Jean and Kenneth Baik, co-founders of Dallas-based beauty dollar store Miss A, are stepping up store openings and plan to have 200 stores open over the next five years.
The company, which has 300 employees and is growing by reinvesting profits, had sales of well into the eight figures last year from its shopmissa.com e-commerce business and a dozen Miss A stores in Dallas-Fort Worth and Houston.
The retailer has already opened three stores this year and now has eight in D-FW, six in Houston and one in Albuquerque, N.M. Fifteen more stores are planned this year, including in Austin, San Antonio, Tulsa, Oklahoma City and Rogers, Ark.
Since it started its business online in 2013 and then opened its debut store in Grapevine Mills in 2016, Miss A has had to win over shoppers asking “Is this a scam? How can this be just $1?”
In addition to makeup, eyelashes, bath bombs, nail products and beauty tools, such as brushes and sponge applicators, the retailer has added other categories, including jewelry, hair accessories, seasonal items, storage and greeting cards. Stores carry 5,000 items with new items added weekly such as press-on nails and nail stickers that are coming this summer.
The hot pink teardrop-shaped makeup sponge applicators are often compared on social media with a $20 version sold at Sephora.
Jean Baik said the company has strong relationships with the same manufacturers in South Korea and Taiwan that produce for the major makeup and beauty brands sold in drugstores and mass merchants. Miss A, which is named for Baik’s Korean middle name Jin-Ah, can sell items for $1 because it sells directly to the consumer “without a middleman.”
“We can negotiate good prices. We also save money on packaging. We won’t change a formula, but instead of a glass bottle, we’ll use plastic,” she said. Some items that are priced up to $1.88 are part of a charity collection that gives back, a retail standard that Miss A’s customers — mostly Gen Z and millennials — care about, she said.
Inflation and supply chain-forced hikes in shipping costs have cut into profits. “It’s been very difficult the past few years, but we’ve pivoted and plan way ahead,” she said. “We just have to be alert, and we’re investing everything back into the company.”
If the economy is heading for a downturn, Miss A is already positioned as a budget-friendly retailer. “When the pandemic started, we were worried. Are people going to come out? We had fears.”
Sales last year surpassed pre-pandemic annual revenue, and the couple decided to move ahead with their expansion plans.
“Our goal is to be a national chain in the next three to five years with more than 200 stores,” said Baik, who’s 36.

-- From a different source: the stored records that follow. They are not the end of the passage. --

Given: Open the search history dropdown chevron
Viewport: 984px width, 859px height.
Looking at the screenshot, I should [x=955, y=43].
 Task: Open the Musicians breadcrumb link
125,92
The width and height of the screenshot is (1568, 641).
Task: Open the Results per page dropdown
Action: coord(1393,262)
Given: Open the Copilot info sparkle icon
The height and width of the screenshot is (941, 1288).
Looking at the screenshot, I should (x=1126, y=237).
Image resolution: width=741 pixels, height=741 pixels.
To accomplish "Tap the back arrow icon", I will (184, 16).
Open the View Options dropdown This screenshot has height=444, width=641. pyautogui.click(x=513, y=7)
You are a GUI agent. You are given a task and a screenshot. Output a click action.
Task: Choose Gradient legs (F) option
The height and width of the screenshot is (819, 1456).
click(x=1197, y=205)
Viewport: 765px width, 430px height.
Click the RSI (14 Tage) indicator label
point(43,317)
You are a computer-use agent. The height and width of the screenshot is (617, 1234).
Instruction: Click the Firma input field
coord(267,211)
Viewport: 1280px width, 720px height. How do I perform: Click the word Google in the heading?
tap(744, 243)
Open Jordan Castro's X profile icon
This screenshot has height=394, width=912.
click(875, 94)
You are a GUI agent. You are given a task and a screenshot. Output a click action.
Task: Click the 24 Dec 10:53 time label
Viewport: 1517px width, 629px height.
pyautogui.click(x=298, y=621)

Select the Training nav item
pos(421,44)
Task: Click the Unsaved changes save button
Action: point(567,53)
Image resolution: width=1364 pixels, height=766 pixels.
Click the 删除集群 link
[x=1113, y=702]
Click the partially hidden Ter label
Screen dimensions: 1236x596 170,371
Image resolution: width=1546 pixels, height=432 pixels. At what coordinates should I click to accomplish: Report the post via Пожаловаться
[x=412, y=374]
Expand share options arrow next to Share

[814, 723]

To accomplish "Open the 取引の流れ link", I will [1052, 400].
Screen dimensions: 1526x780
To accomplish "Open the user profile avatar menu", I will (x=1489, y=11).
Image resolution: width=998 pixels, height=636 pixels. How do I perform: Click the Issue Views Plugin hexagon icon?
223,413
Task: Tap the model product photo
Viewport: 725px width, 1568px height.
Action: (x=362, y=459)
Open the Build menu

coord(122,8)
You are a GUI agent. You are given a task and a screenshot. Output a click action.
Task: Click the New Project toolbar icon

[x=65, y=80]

After college and working in fashion in New York, Baik, who is Miss A’s chief merchandising officer, moved to Dallas in 2013 when the couple married. Kenneth Baik, 38, CEO, grew up in North Dallas and graduated from Pearce High School in Richardson. He worked in California and China but wanted to move back to Dallas to start a business.
“We wanted to start our own company. I always had a passion for beauty, and my husband had experience in retail, manufacturing and sourcing,” Baik said.
So far, the Baiks haven’t taken on investors and will self-fund the expansion. “We took it slow at the beginning, starting out with a 2,000-square-foot warehouse, and we’ve outgrown it every couple years.”
Social media catapulted the brand, first with customers talking up Miss A on YouTube and then more recently on TikTok, where Miss A has more than 75 million views.
Miss A’s expansion is happening as two big U.S. beauty retailers are looking for new customers with shops-in-stores. Sephora is opening inside Kohl’s stores and Ulta inside Target locations. Both beauty giants are also opening free-standing stores. By the end of this year, Sephora shops will be phased out of J.C. Penney stores after a 15-year agreement ends. Lewisville-based Penney has created its version of a beauty department.
This story was updated Monday afternoon to update 2021 sales figures as having been well into the eight figures.